Japón, con la Beckham-manía, pudo ser el primer sitio, aunque de inmediato emergió China, donde justo en los primeros dosmiles aparecían miles de ciudadanos con naciente capacidad económica para pagar boletos de entrenamientos y cotejos amistosos.

 

Si a los jugadores cansaba la nueva modalidad, si a los entrenadores molestaba que los otrora días de guardar se convirtieran en baños de multitudes, si a los preparadores físicos se les despojaba del único instante para afinar músculos y condiciones aeróbicas, si a los locales se les cobraba a precio de oficial lo que eran partiditos llenos de suplentes y faltos de calidad, todo eso era lo de menos. Algo tenía que hacerse para incrementar ingresos.
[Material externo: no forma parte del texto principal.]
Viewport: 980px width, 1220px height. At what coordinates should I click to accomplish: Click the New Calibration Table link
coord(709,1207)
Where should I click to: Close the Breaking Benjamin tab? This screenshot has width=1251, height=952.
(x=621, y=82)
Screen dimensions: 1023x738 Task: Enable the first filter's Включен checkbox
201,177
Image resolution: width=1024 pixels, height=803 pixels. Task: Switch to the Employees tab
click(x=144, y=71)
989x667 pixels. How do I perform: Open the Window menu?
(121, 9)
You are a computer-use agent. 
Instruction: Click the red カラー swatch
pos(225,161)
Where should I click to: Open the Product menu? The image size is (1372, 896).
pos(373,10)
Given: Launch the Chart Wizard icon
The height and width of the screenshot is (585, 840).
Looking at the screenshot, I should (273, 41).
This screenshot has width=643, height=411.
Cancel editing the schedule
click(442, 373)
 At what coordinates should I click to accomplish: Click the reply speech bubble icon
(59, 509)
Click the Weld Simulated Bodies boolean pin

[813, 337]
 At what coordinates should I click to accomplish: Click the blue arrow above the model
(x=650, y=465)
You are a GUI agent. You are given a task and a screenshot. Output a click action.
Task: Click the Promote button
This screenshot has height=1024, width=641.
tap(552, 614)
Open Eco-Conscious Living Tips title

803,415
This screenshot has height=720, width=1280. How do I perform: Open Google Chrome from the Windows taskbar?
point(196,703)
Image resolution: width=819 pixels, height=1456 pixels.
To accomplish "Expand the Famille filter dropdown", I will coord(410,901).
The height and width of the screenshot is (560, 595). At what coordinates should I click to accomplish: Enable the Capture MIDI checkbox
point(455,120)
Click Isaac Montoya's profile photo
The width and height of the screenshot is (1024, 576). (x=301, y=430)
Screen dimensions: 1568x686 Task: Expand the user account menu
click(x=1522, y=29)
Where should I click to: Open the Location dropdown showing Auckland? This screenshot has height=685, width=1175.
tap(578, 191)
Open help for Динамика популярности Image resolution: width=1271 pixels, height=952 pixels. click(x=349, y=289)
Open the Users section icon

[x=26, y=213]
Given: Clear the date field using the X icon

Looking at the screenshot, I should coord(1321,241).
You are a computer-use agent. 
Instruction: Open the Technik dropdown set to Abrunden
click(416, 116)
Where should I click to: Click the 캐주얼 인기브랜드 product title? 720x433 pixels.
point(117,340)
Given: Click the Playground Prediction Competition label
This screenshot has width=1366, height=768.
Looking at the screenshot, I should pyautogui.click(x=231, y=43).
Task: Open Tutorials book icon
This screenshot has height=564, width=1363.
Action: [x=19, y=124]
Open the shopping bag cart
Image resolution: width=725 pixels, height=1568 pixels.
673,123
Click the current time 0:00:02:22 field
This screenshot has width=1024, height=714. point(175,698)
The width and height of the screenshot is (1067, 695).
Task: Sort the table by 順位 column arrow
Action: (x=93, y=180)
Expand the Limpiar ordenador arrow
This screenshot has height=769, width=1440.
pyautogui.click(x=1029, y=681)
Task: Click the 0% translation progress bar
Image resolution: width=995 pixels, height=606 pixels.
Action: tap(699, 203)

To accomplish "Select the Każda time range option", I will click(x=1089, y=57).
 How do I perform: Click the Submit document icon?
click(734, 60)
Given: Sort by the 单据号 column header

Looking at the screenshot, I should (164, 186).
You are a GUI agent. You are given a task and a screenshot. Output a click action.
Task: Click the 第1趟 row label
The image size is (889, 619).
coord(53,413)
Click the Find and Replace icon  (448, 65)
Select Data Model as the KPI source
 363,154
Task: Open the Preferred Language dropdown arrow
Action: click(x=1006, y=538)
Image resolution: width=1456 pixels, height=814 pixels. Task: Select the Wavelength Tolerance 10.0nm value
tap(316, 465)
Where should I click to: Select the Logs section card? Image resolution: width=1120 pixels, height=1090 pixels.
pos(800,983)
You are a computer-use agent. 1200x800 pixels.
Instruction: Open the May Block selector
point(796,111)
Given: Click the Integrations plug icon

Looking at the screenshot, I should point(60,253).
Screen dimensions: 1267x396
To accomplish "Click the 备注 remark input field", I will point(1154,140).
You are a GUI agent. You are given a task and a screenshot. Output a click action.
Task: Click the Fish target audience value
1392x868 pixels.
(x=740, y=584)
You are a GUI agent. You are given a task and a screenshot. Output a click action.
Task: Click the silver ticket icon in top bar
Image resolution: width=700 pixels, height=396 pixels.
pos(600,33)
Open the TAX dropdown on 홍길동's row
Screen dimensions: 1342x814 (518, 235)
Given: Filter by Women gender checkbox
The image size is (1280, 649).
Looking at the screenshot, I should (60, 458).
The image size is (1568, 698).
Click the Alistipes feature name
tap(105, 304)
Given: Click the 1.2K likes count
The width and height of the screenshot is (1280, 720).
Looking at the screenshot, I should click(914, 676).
Y funcionó.

 

Valga tan largo preámbulo para referirnos al giro que esas pretemporadas dieron: que Asia pasó pronto de moda y fue reemplazada por ese último reducto al que el evangelio del balón redondo (y pateado con los pies) no había penetrado: Estados Unidos.

 

Está además el mercado árabe, las millonadas pagadas por Dubái, Qatar, Abu Dabi, para mandar traer a los trabucos europeos, con la desventaja (misma que para elegir sede mundialista, la FIFA ignoró) de que en julio y agosto es imposible efectuar trabajo físico en el ardiente Golfo Pérsico.

 

Un buen artículo publicado por la BBC, recordaba el partido Manchester United-Juventus, en el que el sonido local del Giants Stadium se refirió a la presencia del legendario Bobby Charlton modificándole el nombre: Bobby Carlton, le dijeron. Resumen perfecto de que nadie en la Unión Americana se interesaba o entendía ese juego de patadas, tan distinto a lo que pasa hoy.

 

A unas semanas del cierre del Mundial que confirmó en definitiva la pasión estadounidense por el futbol (masas en Chicago o Nueva York viendo partidos; celebridades, políticos y deportistas desbordados en mensajes por redes sociales; personajes como Leonardo Di Caprio, Joe Biden o Kobe Bryant en pleno estadio; olas de explosiva euforia y cánticos por la selección local), la pretemporada europea ha sido más estadounidense que nunca.

 

Manchester United, Real Madrid, Bayern Múnich, Inter, Roma, Milán, Liverpool, Manchester City, abarrotaron estadios y eventos en los Estados Unidos. Casi con la excepción del Barcelona o Chelsea, la completa élite europea.

 

Es la nueva meca para hacer pretemporada y tiende a crecer como tal.

 

El futbol sigue demandando mayores ingresos para confeccionar más poderosas plantillas y pagar más elevados gastos. La respuesta parece venir pintada en barras y estrellas, tal como antes lo entendieron selección y clubes mexicanos, desplazados a la vecina nación para sus amistosos. El costo es el mismo que en nuestro país ya conocemos: sacrificar lo deportivo a cambio de lo económico.

 

Alberto Lati

Las opiniones expresadas por los columnistas son independientes y no reflejan necesariamente el punto de vista de 24 HORAS.